The State of Connected Products in 2026: What the Data Says
Key Takeaways
- 92% of brands have already begun embedding NFC into products or have confirmed roadmap plans to do so within twelve months, according to Pragmatic Semiconductor's 2026 survey.
- The EU Digital Product Passport Registry goes live July 19, 2026 — yet 34% of EU-scope manufacturers have not begun DPP preparation.
- The connected product platform market has fragmented into four distinct categories: QR platforms, NFC authentication, DPP compliance, and full product experience platforms.
- Three simultaneous pressures — regulation, customer engagement, and first-party data — are driving adoption at different velocities and at different levels of the organisation.

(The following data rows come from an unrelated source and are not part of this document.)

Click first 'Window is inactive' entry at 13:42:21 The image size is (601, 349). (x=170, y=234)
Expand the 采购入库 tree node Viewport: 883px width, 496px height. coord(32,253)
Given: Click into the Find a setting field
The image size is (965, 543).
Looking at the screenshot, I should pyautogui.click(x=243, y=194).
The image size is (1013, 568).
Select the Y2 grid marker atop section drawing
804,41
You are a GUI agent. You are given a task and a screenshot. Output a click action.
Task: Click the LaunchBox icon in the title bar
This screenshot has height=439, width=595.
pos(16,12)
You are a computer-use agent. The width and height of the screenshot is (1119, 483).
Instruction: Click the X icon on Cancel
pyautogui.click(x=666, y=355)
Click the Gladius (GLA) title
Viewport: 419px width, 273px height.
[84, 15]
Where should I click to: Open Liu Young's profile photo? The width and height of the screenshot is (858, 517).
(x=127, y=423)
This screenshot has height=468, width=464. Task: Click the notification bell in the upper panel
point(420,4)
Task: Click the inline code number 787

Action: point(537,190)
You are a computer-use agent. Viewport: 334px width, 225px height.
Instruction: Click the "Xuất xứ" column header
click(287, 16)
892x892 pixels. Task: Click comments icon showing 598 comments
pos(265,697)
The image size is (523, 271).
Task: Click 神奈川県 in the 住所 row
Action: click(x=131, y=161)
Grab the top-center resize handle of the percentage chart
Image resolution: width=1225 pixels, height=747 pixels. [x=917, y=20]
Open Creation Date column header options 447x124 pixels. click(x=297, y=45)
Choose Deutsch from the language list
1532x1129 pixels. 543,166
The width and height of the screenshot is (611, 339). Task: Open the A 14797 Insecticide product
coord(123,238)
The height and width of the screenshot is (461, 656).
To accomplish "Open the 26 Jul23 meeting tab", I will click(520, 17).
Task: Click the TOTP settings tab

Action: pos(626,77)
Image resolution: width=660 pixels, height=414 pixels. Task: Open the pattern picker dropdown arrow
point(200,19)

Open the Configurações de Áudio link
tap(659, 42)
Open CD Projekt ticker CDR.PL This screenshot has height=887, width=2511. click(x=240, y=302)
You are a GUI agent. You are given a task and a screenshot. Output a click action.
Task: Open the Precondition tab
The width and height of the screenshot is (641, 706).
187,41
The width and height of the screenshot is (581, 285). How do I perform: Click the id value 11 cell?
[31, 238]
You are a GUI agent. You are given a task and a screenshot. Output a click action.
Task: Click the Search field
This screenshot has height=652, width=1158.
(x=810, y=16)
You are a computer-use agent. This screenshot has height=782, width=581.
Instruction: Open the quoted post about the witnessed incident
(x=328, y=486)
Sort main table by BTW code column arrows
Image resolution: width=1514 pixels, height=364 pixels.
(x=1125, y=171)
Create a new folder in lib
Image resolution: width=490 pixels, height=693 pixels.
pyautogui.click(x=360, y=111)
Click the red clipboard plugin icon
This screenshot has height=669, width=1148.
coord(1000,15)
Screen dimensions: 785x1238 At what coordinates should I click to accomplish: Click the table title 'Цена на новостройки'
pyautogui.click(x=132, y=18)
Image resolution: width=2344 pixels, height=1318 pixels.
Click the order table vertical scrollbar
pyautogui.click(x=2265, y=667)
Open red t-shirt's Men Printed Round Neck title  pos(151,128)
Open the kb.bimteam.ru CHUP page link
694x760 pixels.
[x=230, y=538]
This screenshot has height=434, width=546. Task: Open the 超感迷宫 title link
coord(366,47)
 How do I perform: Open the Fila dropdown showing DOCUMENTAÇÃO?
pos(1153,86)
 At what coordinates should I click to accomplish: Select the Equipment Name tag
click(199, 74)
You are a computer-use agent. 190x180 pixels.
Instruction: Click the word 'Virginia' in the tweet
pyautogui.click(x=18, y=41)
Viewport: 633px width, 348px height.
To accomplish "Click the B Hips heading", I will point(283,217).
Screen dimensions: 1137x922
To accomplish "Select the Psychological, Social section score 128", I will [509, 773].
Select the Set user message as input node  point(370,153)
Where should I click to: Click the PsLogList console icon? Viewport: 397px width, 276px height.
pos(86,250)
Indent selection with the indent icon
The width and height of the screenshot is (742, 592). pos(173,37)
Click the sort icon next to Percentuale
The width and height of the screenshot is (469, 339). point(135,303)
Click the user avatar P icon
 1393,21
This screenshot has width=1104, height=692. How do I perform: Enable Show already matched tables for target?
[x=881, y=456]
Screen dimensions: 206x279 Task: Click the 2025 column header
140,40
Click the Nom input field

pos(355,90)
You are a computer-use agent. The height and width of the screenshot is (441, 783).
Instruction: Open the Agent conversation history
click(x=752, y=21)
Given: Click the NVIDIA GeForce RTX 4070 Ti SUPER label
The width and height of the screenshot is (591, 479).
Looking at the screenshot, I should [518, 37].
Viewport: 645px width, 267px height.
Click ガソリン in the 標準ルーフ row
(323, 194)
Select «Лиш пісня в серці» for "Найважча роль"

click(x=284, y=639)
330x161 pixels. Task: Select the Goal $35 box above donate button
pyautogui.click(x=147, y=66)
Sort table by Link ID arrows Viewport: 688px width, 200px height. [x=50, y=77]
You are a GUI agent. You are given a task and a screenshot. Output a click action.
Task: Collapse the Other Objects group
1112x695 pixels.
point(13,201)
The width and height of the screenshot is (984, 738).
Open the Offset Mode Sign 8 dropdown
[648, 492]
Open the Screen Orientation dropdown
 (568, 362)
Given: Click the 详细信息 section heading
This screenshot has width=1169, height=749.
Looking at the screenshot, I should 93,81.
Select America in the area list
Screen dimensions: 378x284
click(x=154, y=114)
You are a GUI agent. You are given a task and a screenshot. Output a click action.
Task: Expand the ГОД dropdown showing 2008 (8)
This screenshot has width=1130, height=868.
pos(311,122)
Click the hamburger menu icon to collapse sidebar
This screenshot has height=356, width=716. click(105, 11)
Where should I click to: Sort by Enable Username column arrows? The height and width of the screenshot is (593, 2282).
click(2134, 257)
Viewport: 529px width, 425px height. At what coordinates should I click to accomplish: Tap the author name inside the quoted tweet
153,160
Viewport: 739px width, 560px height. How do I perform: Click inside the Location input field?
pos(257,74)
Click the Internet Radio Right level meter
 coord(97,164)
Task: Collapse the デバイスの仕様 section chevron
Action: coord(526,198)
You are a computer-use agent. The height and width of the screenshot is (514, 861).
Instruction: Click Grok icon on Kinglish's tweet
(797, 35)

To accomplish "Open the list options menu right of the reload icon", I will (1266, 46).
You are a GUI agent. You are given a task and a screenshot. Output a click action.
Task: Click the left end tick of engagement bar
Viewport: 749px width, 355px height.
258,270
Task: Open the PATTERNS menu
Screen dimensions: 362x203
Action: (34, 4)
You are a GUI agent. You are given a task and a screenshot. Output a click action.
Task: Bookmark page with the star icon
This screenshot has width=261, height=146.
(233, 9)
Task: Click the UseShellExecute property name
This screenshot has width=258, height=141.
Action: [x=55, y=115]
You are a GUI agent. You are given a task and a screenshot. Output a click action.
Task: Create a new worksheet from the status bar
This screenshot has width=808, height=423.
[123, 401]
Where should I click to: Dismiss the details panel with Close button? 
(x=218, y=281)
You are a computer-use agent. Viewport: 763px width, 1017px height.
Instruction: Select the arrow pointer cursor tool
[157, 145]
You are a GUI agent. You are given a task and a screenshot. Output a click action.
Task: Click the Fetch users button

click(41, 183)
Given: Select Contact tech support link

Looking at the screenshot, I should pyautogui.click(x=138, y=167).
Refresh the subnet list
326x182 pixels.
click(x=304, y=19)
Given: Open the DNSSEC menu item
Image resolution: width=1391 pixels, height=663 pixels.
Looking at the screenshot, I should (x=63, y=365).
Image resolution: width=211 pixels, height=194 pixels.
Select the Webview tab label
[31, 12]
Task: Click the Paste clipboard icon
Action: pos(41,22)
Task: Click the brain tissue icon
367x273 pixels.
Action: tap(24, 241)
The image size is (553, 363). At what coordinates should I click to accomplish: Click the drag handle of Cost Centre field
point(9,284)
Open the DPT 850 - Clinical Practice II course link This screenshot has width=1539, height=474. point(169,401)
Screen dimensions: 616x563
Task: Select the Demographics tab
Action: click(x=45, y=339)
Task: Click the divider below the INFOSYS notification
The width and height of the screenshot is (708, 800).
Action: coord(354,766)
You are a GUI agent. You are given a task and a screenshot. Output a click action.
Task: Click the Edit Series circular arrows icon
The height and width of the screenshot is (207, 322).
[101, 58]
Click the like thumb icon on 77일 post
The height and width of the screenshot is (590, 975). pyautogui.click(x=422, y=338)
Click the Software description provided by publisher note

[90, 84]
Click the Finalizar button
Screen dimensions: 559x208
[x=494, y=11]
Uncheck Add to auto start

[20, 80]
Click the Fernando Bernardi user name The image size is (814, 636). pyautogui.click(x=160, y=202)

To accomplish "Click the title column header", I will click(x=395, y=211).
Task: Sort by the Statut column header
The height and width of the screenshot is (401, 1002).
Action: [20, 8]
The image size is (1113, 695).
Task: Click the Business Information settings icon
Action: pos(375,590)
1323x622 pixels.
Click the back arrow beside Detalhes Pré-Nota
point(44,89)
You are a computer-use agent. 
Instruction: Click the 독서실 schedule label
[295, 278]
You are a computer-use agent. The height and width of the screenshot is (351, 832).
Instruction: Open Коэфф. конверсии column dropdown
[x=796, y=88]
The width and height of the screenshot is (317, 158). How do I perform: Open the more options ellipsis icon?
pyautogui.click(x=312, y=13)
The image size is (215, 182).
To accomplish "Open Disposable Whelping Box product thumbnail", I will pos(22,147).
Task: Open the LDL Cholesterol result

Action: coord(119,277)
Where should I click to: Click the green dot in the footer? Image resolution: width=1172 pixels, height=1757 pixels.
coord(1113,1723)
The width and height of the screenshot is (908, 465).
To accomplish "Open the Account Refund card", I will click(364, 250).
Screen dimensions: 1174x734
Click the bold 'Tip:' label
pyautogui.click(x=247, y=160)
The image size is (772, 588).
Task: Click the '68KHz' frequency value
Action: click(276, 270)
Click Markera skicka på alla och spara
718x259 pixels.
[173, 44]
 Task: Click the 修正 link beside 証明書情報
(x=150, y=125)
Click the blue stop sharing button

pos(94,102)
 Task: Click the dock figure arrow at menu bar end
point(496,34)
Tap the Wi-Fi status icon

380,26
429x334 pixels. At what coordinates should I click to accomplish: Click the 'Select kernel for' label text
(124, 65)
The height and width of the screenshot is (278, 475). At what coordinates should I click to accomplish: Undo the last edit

Nine out of ten brands are embedding NFC into products or have active plans to do so within the next twelve months. That single figure — from a Pragmatic Semiconductor survey conducted earlier this year — tells you everything about the velocity of change in the connected product space. What was a niche capability for luxury goods two years ago is now a standard expectation across appliances, tools, apparel, and industrial equipment.
But adoption statistics only tell part of the story. The more interesting question is why brands are moving now, and whether the platforms they're choosing can actually deliver what the market demands. This is an attempt at a definitive mid-year snapshot: where the data points, where the gaps are, and where the market is heading for the rest of 2026.
QR Code Adoption: From Novelty to Infrastructure
Uniqode's State of QR Codes 2026 report — released in March and drawing on more than 500 data points — confirms what practitioners already sense on the ground: dynamic QR codes have crossed the infrastructure threshold. They are no longer marketing experiments; they are product delivery mechanisms.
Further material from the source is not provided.